- _WHAT IS REQUIRED_: All the data should come back exactly as it was given.

Segment Open

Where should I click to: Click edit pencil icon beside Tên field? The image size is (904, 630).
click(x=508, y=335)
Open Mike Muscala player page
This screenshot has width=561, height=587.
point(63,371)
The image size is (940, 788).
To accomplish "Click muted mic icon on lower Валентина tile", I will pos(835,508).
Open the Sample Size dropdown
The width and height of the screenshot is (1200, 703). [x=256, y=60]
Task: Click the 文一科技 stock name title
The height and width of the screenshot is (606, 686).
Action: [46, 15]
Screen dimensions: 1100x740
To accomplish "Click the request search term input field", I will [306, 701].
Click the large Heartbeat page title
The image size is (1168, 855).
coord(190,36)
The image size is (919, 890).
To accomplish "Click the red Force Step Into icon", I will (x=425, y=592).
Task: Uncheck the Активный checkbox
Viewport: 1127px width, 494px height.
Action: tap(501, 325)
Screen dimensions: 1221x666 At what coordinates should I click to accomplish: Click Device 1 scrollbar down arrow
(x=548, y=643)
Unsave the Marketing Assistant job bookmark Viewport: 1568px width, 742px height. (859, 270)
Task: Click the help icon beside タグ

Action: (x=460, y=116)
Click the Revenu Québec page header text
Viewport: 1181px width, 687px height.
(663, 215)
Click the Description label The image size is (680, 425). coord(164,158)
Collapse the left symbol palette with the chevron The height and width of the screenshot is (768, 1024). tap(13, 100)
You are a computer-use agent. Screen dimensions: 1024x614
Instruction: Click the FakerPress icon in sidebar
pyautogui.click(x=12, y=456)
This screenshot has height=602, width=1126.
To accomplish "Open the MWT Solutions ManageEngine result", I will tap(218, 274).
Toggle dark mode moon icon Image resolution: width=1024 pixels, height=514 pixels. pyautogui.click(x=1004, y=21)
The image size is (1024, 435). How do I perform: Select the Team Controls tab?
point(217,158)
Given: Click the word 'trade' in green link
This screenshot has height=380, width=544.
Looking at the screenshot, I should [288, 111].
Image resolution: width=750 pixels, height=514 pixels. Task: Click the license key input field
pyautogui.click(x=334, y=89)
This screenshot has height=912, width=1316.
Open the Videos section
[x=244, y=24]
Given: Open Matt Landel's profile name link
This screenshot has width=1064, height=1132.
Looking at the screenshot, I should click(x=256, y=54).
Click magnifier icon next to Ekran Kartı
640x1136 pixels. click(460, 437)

Segment Closed

- _ANSWER BELOW_:
Where should I click to: Click edit pencil icon beside Tên field? The image size is (904, 630).
click(x=508, y=335)
Open Mike Muscala player page
This screenshot has width=561, height=587.
point(63,371)
The image size is (940, 788).
To accomplish "Click muted mic icon on lower Валентина tile", I will pos(835,508).
Open the Sample Size dropdown
The width and height of the screenshot is (1200, 703). [x=256, y=60]
Task: Click the 文一科技 stock name title
The height and width of the screenshot is (606, 686).
Action: [46, 15]
Screen dimensions: 1100x740
To accomplish "Click the request search term input field", I will [306, 701].
Click the large Heartbeat page title
The image size is (1168, 855).
coord(190,36)
The image size is (919, 890).
To accomplish "Click the red Force Step Into icon", I will (x=425, y=592).
Task: Uncheck the Активный checkbox
Viewport: 1127px width, 494px height.
Action: tap(501, 325)
Screen dimensions: 1221x666 At what coordinates should I click to accomplish: Click Device 1 scrollbar down arrow
(x=548, y=643)
Unsave the Marketing Assistant job bookmark Viewport: 1568px width, 742px height. (859, 270)
Task: Click the help icon beside タグ

Action: (x=460, y=116)
Click the Revenu Québec page header text
Viewport: 1181px width, 687px height.
(663, 215)
Click the Description label The image size is (680, 425). coord(164,158)
Collapse the left symbol palette with the chevron The height and width of the screenshot is (768, 1024). tap(13, 100)
You are a computer-use agent. Screen dimensions: 1024x614
Instruction: Click the FakerPress icon in sidebar
pyautogui.click(x=12, y=456)
This screenshot has height=602, width=1126.
To accomplish "Open the MWT Solutions ManageEngine result", I will tap(218, 274).
Toggle dark mode moon icon Image resolution: width=1024 pixels, height=514 pixels. pyautogui.click(x=1004, y=21)
The image size is (1024, 435). How do I perform: Select the Team Controls tab?
point(217,158)
Given: Click the word 'trade' in green link
This screenshot has height=380, width=544.
Looking at the screenshot, I should [288, 111].
Image resolution: width=750 pixels, height=514 pixels. Task: Click the license key input field
pyautogui.click(x=334, y=89)
This screenshot has height=912, width=1316.
Open the Videos section
[x=244, y=24]
Given: Open Matt Landel's profile name link
This screenshot has width=1064, height=1132.
Looking at the screenshot, I should click(x=256, y=54).
Click magnifier icon next to Ekran Kartı
640x1136 pixels. click(460, 437)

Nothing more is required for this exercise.